Challenge >>
Reproduce the data below, substituting "Window" for every occurrence of "Viewport" and keeping all other text unchanged.

[Text and element pointing data]
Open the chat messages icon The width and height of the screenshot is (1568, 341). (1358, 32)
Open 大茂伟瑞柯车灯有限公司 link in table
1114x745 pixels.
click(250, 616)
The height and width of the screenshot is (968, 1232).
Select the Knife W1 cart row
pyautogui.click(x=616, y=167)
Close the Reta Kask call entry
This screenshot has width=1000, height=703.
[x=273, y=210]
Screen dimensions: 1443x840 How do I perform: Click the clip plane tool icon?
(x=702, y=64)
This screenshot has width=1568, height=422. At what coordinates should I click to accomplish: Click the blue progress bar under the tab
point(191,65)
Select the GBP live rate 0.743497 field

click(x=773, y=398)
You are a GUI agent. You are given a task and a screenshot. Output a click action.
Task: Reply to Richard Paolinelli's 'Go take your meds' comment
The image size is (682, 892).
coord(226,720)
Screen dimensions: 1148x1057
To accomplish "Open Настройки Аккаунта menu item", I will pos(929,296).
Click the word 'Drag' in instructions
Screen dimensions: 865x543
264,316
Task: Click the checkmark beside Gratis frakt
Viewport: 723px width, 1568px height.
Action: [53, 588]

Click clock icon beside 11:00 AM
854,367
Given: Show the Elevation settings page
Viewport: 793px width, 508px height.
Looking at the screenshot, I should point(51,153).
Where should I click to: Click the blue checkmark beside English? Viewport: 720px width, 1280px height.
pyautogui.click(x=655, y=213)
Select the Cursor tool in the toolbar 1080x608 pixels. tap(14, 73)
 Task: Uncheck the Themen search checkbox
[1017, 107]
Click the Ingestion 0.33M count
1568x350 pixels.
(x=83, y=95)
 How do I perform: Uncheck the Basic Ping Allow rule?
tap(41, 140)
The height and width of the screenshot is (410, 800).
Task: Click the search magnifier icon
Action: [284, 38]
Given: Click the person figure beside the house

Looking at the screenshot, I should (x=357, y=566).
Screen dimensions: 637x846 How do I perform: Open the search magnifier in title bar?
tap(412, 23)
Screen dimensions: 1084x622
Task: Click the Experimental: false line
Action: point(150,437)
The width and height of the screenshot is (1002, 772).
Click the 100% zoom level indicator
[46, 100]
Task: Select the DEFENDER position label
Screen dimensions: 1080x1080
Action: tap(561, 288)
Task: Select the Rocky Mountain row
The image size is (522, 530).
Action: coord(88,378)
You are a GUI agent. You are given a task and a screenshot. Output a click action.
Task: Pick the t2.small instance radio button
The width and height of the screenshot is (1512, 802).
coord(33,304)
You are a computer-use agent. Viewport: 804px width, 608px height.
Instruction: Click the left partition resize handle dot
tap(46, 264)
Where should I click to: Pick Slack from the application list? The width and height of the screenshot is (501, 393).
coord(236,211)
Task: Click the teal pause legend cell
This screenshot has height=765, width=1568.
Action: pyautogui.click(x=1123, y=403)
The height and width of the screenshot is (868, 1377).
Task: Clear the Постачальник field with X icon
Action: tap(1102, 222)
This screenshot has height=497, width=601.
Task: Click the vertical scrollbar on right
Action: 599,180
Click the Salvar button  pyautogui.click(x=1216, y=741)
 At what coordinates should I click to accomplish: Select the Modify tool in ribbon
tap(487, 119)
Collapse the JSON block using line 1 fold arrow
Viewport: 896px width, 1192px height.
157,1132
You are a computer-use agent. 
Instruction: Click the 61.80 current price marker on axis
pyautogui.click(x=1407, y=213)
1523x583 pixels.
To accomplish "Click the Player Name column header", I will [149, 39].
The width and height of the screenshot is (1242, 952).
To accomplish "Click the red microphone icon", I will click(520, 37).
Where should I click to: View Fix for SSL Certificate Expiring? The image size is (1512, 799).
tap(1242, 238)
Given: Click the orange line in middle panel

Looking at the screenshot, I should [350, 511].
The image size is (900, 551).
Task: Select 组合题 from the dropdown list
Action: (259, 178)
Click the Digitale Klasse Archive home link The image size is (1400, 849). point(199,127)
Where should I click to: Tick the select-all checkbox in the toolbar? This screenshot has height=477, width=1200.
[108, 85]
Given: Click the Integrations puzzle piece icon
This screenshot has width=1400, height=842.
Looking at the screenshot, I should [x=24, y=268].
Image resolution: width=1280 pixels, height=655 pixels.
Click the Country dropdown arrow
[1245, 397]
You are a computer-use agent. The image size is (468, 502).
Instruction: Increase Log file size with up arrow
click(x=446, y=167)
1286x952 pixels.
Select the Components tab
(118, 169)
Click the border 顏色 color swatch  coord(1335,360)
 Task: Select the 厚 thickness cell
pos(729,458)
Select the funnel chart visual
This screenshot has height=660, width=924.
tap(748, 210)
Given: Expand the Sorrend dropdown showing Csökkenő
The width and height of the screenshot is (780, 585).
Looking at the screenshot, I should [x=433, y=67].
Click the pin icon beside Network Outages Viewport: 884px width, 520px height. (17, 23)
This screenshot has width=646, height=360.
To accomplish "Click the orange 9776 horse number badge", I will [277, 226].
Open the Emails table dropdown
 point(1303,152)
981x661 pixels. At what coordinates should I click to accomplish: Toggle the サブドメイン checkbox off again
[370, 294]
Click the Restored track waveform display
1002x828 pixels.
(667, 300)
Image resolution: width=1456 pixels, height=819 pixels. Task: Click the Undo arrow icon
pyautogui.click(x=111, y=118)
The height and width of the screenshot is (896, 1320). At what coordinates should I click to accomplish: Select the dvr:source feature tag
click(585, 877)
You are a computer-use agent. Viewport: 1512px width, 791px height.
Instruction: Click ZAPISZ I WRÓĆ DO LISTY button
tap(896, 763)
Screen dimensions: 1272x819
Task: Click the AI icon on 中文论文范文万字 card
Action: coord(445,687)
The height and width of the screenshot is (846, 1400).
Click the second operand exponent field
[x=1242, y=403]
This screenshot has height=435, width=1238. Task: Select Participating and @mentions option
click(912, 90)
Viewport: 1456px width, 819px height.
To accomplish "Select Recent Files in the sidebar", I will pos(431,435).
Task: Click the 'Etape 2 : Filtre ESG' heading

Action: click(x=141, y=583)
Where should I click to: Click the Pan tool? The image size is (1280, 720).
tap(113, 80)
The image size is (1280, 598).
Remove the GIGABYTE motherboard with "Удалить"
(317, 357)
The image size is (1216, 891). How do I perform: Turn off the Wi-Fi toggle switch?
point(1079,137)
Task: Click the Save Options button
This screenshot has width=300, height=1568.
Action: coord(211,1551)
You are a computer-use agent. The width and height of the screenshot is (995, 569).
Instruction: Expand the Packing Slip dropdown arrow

Written answer >>
Open the chat messages icon The width and height of the screenshot is (1568, 341). (1358, 32)
Open 大茂伟瑞柯车灯有限公司 link in table
1114x745 pixels.
click(250, 616)
The height and width of the screenshot is (968, 1232).
Select the Knife W1 cart row
pyautogui.click(x=616, y=167)
Close the Reta Kask call entry
This screenshot has width=1000, height=703.
[x=273, y=210]
Screen dimensions: 1443x840 How do I perform: Click the clip plane tool icon?
(x=702, y=64)
This screenshot has width=1568, height=422. At what coordinates should I click to accomplish: Click the blue progress bar under the tab
point(191,65)
Select the GBP live rate 0.743497 field

click(x=773, y=398)
You are a GUI agent. You are given a task and a screenshot. Output a click action.
Task: Reply to Richard Paolinelli's 'Go take your meds' comment
The image size is (682, 892).
coord(226,720)
Screen dimensions: 1148x1057
To accomplish "Open Настройки Аккаунта menu item", I will pos(929,296).
Click the word 'Drag' in instructions
Screen dimensions: 865x543
264,316
Task: Click the checkmark beside Gratis frakt
Window: 723px width, 1568px height.
Action: [53, 588]

Click clock icon beside 11:00 AM
854,367
Given: Show the Elevation settings page
Window: 793px width, 508px height.
Looking at the screenshot, I should point(51,153).
Where should I click to: Click the blue checkmark beside English? Window: 720px width, 1280px height.
pyautogui.click(x=655, y=213)
Select the Cursor tool in the toolbar 1080x608 pixels. tap(14, 73)
 Task: Uncheck the Themen search checkbox
[1017, 107]
Click the Ingestion 0.33M count
1568x350 pixels.
(x=83, y=95)
 How do I perform: Uncheck the Basic Ping Allow rule?
tap(41, 140)
The height and width of the screenshot is (410, 800).
Task: Click the search magnifier icon
Action: [284, 38]
Given: Click the person figure beside the house

Looking at the screenshot, I should (x=357, y=566).
Screen dimensions: 637x846 How do I perform: Open the search magnifier in title bar?
tap(412, 23)
Screen dimensions: 1084x622
Task: Click the Experimental: false line
Action: point(150,437)
The width and height of the screenshot is (1002, 772).
Click the 100% zoom level indicator
[46, 100]
Task: Select the DEFENDER position label
Screen dimensions: 1080x1080
Action: tap(561, 288)
Task: Select the Rocky Mountain row
The image size is (522, 530).
Action: coord(88,378)
You are a GUI agent. You are given a task and a screenshot. Output a click action.
Task: Pick the t2.small instance radio button
The width and height of the screenshot is (1512, 802).
coord(33,304)
You are a computer-use agent. Window: 804px width, 608px height.
Instruction: Click the left partition resize handle dot
tap(46, 264)
Where should I click to: Pick Slack from the application list? The width and height of the screenshot is (501, 393).
coord(236,211)
Task: Click the teal pause legend cell
This screenshot has height=765, width=1568.
Action: pyautogui.click(x=1123, y=403)
The height and width of the screenshot is (868, 1377).
Task: Clear the Постачальник field with X icon
Action: tap(1102, 222)
This screenshot has height=497, width=601.
Task: Click the vertical scrollbar on right
Action: 599,180
Click the Salvar button  pyautogui.click(x=1216, y=741)
 At what coordinates should I click to accomplish: Select the Modify tool in ribbon
tap(487, 119)
Collapse the JSON block using line 1 fold arrow
Window: 896px width, 1192px height.
157,1132
You are a computer-use agent. 
Instruction: Click the 61.80 current price marker on axis
pyautogui.click(x=1407, y=213)
1523x583 pixels.
To accomplish "Click the Player Name column header", I will [149, 39].
The width and height of the screenshot is (1242, 952).
To accomplish "Click the red microphone icon", I will click(520, 37).
Where should I click to: View Fix for SSL Certificate Expiring? The image size is (1512, 799).
tap(1242, 238)
Given: Click the orange line in middle panel

Looking at the screenshot, I should [350, 511].
The image size is (900, 551).
Task: Select 组合题 from the dropdown list
Action: (259, 178)
Click the Digitale Klasse Archive home link The image size is (1400, 849). point(199,127)
Where should I click to: Tick the select-all checkbox in the toolbar? This screenshot has height=477, width=1200.
[108, 85]
Given: Click the Integrations puzzle piece icon
This screenshot has width=1400, height=842.
Looking at the screenshot, I should [x=24, y=268].
Image resolution: width=1280 pixels, height=655 pixels.
Click the Country dropdown arrow
[1245, 397]
You are a computer-use agent. The image size is (468, 502).
Instruction: Increase Log file size with up arrow
click(x=446, y=167)
1286x952 pixels.
Select the Components tab
(118, 169)
Click the border 顏色 color swatch  coord(1335,360)
 Task: Select the 厚 thickness cell
pos(729,458)
Select the funnel chart visual
This screenshot has height=660, width=924.
tap(748, 210)
Given: Expand the Sorrend dropdown showing Csökkenő
The width and height of the screenshot is (780, 585).
Looking at the screenshot, I should [x=433, y=67].
Click the pin icon beside Network Outages Window: 884px width, 520px height. (17, 23)
This screenshot has width=646, height=360.
To accomplish "Click the orange 9776 horse number badge", I will [277, 226].
Open the Emails table dropdown
 point(1303,152)
981x661 pixels. At what coordinates should I click to accomplish: Toggle the サブドメイン checkbox off again
[370, 294]
Click the Restored track waveform display
1002x828 pixels.
(667, 300)
Image resolution: width=1456 pixels, height=819 pixels. Task: Click the Undo arrow icon
pyautogui.click(x=111, y=118)
The height and width of the screenshot is (896, 1320). At what coordinates should I click to accomplish: Select the dvr:source feature tag
click(585, 877)
You are a computer-use agent. Window: 1512px width, 791px height.
Instruction: Click ZAPISZ I WRÓĆ DO LISTY button
tap(896, 763)
Screen dimensions: 1272x819
Task: Click the AI icon on 中文论文范文万字 card
Action: coord(445,687)
The height and width of the screenshot is (846, 1400).
Click the second operand exponent field
[x=1242, y=403]
This screenshot has height=435, width=1238. Task: Select Participating and @mentions option
click(912, 90)
Window: 1456px width, 819px height.
To accomplish "Select Recent Files in the sidebar", I will pos(431,435).
Task: Click the 'Etape 2 : Filtre ESG' heading

Action: click(x=141, y=583)
Where should I click to: Click the Pan tool? The image size is (1280, 720).
tap(113, 80)
The image size is (1280, 598).
Remove the GIGABYTE motherboard with "Удалить"
(317, 357)
The image size is (1216, 891). How do I perform: Turn off the Wi-Fi toggle switch?
point(1079,137)
Task: Click the Save Options button
This screenshot has width=300, height=1568.
Action: coord(211,1551)
You are a computer-use agent. The width and height of the screenshot is (995, 569).
Instruction: Expand the Packing Slip dropdown arrow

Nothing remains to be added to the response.